Wakatama will judge alongside head judge Otosirieze Obi-Young and Mark Gevisser.
‘It’s a rare privilege to have Ellah join this brilliant team.’ – Maggie Davey, publishing director of Jacana Media and chair of the Jacana Literary Foundation.
‘As one of the most influential editors in publishing, Ellah Wakatama has worked tirelessly to open doors for African writers at publishing houses, magazine and awards. We are privileged to have her bring her unique set experiences and ideas to the specific work that the Gerald Kraak Prize does, not only in sharing feminist and LGBTQI+ perspectives but in introducing new writers to the scene.’ – Otosirieze Obi-Young, head judge for the 2020/21 Gerald Kraak Anthology and Prize.

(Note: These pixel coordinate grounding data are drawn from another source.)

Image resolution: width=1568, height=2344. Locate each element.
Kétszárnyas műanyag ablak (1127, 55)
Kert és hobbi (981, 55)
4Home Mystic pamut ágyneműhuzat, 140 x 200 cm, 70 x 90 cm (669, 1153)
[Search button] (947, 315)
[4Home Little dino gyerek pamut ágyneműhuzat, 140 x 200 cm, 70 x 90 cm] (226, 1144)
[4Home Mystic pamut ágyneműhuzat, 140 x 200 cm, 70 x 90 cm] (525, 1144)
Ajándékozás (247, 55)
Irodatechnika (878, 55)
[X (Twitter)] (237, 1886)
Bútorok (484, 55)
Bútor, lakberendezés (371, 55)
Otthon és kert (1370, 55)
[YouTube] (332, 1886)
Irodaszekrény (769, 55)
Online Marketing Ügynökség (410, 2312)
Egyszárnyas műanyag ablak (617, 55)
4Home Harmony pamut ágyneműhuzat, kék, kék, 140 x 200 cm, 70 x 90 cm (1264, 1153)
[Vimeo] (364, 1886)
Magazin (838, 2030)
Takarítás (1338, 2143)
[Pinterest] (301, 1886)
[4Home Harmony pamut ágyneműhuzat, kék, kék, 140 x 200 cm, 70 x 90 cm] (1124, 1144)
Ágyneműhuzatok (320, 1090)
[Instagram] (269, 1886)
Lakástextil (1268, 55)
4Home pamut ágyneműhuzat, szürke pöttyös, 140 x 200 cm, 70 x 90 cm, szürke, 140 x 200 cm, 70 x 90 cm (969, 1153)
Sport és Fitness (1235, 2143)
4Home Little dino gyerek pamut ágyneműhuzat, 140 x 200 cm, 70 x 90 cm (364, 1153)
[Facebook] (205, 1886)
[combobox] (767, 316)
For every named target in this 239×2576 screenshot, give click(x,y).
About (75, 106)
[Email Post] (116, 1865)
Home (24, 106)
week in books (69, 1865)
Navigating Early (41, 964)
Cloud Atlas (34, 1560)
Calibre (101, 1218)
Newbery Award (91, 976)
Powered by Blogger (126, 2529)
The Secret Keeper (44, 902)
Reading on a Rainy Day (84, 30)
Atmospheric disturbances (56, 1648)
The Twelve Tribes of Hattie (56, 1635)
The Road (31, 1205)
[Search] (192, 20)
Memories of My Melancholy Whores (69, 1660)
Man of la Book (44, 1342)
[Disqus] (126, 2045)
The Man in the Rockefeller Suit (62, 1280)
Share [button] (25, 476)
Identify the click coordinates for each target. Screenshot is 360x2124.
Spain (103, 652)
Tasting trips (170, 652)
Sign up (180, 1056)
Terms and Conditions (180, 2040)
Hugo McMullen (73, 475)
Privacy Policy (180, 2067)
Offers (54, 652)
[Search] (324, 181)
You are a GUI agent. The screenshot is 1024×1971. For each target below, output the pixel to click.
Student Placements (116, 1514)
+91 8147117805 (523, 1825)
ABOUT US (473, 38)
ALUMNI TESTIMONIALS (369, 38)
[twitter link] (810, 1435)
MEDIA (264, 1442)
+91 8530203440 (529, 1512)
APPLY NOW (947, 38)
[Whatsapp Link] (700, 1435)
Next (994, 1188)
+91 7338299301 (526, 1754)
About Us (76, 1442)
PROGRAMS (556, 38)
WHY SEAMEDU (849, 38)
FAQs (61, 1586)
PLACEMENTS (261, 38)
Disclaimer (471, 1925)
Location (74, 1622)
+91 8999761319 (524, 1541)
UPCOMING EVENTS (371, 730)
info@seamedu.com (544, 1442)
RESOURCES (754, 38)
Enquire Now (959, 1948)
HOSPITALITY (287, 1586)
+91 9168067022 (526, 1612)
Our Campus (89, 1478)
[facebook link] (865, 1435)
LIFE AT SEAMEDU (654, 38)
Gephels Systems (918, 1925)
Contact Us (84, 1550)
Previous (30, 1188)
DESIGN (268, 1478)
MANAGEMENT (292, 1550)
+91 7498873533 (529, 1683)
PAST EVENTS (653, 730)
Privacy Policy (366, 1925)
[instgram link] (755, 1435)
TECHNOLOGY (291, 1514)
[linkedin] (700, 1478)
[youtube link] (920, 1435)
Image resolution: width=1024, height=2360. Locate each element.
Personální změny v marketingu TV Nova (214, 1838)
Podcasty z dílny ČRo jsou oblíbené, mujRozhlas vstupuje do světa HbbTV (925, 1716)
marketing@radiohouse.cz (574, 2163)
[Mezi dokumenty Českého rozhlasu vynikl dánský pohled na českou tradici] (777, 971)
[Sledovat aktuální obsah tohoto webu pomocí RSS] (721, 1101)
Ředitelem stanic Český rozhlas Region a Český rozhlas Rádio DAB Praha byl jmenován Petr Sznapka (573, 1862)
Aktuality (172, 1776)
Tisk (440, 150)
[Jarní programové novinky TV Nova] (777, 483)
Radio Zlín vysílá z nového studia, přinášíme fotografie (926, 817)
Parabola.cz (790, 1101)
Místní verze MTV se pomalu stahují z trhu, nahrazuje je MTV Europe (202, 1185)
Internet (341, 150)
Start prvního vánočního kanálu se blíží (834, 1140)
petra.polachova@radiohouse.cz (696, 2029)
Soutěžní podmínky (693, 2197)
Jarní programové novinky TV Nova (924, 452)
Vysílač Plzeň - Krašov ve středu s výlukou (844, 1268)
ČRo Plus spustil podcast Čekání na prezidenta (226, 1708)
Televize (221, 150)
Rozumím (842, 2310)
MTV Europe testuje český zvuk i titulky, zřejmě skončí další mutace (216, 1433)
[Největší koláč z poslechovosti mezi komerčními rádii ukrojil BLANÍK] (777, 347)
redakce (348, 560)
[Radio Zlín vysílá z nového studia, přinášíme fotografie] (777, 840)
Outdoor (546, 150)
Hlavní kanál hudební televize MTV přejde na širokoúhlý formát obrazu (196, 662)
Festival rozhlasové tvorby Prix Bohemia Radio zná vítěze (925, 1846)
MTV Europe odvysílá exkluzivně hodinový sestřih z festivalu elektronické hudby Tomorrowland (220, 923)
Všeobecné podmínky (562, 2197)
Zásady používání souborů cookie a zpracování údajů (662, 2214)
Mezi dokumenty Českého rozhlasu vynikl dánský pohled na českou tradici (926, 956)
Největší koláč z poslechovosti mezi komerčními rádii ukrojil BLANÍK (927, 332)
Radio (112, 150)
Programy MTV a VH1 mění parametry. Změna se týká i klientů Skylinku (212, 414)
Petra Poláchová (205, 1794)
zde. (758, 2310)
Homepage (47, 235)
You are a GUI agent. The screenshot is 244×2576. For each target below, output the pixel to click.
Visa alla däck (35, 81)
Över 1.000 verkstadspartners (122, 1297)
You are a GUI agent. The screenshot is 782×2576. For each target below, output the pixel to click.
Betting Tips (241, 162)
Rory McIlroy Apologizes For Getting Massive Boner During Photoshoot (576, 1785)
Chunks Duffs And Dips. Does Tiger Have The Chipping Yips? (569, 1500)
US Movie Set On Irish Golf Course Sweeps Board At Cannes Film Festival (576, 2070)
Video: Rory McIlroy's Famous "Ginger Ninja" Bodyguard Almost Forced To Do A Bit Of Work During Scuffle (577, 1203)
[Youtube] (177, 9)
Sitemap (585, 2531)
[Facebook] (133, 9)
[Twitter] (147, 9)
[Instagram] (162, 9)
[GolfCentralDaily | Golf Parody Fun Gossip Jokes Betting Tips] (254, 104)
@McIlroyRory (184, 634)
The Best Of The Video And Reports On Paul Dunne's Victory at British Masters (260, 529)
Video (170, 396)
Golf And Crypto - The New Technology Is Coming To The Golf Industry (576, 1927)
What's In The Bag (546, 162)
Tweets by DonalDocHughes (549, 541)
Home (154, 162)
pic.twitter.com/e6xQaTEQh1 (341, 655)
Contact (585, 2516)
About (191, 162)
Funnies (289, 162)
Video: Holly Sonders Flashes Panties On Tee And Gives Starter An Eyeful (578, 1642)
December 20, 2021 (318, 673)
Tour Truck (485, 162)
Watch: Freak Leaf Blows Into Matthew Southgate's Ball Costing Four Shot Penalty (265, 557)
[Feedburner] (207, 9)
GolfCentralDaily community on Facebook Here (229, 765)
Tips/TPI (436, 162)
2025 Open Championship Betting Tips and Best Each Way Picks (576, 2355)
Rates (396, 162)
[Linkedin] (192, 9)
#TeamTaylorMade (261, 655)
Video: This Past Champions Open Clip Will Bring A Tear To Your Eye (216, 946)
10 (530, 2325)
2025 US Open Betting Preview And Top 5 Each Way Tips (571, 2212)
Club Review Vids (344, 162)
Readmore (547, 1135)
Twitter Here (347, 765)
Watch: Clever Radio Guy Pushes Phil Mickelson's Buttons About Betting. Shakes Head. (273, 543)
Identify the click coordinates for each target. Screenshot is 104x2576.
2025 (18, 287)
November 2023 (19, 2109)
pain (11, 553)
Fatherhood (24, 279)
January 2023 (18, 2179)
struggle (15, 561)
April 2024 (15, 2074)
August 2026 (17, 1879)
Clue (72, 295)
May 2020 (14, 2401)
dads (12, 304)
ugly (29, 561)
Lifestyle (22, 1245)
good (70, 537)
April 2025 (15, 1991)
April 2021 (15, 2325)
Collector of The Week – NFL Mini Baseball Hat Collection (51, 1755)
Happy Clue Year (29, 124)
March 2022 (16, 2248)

‘From Booker shortlistees to new voice, Ellah Wakatama has championed and mentored a generation of African writers, and has been awarded an OBE for these efforts. Deeply rooted in African literature and politics herself, she has impeccable judgement, and a deep commitment to African literature. I am thrilled at her appointment and the prospect of working with her on the Kraak Anthology and Prize.’ – Mark Gevisser, judge for the 2020/21 Gerald Kraak Anthology and Prize.
Ellah Wakatama is a writer, editor, publisher and critic. She has occupied key roles in publishing for many years, and has opened doors not only for individual African writers, and African writing in general, but Ellah has championed LGBTQI+ writers. So with this in mind, to have all of Ellah’s overlapping skills and passions to bring to bear on Africa’s key award on gender and sexuality, expressed in fiction, non-fiction, poetry and photography, is a boon, a boost and a blessing.
Otosirieze Obi-Young is a writer, editor, journalist and curator. He is editor of Folio Nigeria, CNN’s exclusive media affiliate in Nigeria. He is an editor at 14, Nigeria’s first queer art collective, and curator at the Art Naija Series, a sequence of e-anthologies exploring different aspects of Nigerianness. He was a judge for the Morland Writing Scholarship. He was deputy editor of Brittle Paper, where he curated the Brittle Paper Awards. His work in queer advocacy has been profiled in Literary Hub. In 2019, he received the Future Awards Africa Nigeria Prize for Literature.
Mark Gevisser‘s latest book, The Pink Link: Journeys Across the World’s Queer Frontiers, has been selected by Time, the Guardian and the Financial Times as one of the books of 2020. His previous books include Thabo Mbeki: The Dream Deferred, which won the 2008 Sunday Times Alan Paton Award for Non-Fiction; and Lost and Found in Johannesburg: A Memoir (2012), which won the Recht Malan Prize and was shortlisted for both the Sunday Times Alan Paton Award and the Jan Michalski Prize for World Literature, and Portraits of Power: Profiles in a Changing South Africa. He frequently publishes journalism on sexuality and gender, and was the co-editor of the pathbreaking Defiant Desire, Gay and Lesbian Lives in South Africa. He was one of the organisers of Africa’s first Pride march in Johannesburg in 1990.